Well, ladies, we have made it another year, working the best job on the planet. Being a mother has been the most humbling and beautiful experience I could ever ask for. The little souls who look to me for guidance, for permission, for help, for comfort, cuddles, and loves are the source of the most pure form of joy I believe can be felt on this Earth. It’s the closest comparison and representation to heaven I can imagine.
The realities of motherhood are evident in the back-pages of this blog. Moms have good days and bad days, and I think we’ll all do a bit of a “number” on our kids in one way or another. I was chatting with some book-club members and read about some other women’s takes on how parents influence their kids. My point that I added was very simple, but I stand by it:
I truly believe that every decision my parents made during my childhood was what they believed would be in their children's best interest -yet because of their own internal flawed nature and views, their actions were skewed and damaging in their own way. The important piece to remember is that no person is perfect: yet these imperfect people have somehow been trusted with the enormous responsibility of raising new human beings -helping to shape their characters and lives. It's the human-ness of the parents that give the kids (if they choose to take it as such) the balance of what life really has to offer. Life is not all roses and will not always come out with a satisfying ending to different circumstances. I believe the reality in which we find ourselves -and the allowance of humanity we give ourselves as parents is necessary to raise (and be ourselves) a well-rounded human being, much more able to function in a realistic world.
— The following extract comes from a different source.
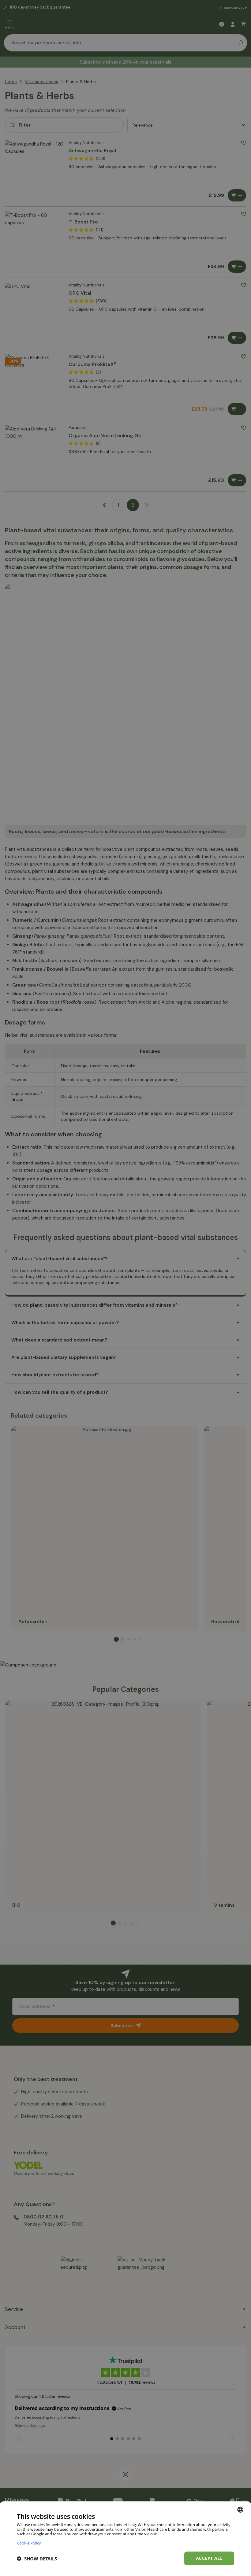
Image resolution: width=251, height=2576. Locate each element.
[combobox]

Mom, I have learned a million important lessons from you, and want you to know that you did something really well: I have a perspective of an imperfect person, who can see through an imperfect light how wonderful you truly are. I can’t hold either of my parents to a “standard” in which I think they should have met (even when it comes to diplomacy with car insurance!), I can only appreciate the lessons I have learned from what good and what not good happened in my child-hood. I have the ability now to communicate with others –and to have empathy with situations that I myself might not have had to live through. I have now the gift of compassion for many whom there might not be much patience or understanding. I live now with the truth that the human-face on a parent is necessary for a child to be able to grow and build their own character. I love you so dearly, and thank you for my gifts that came directly from your heart. You’re one of my sincerest heroes and I can’t begin to describe how grateful I am to be your daughter.

Happy mother’s day to all my peeps out there –be you a mother, an auntie, a friend, or a child who appreciates your own mother.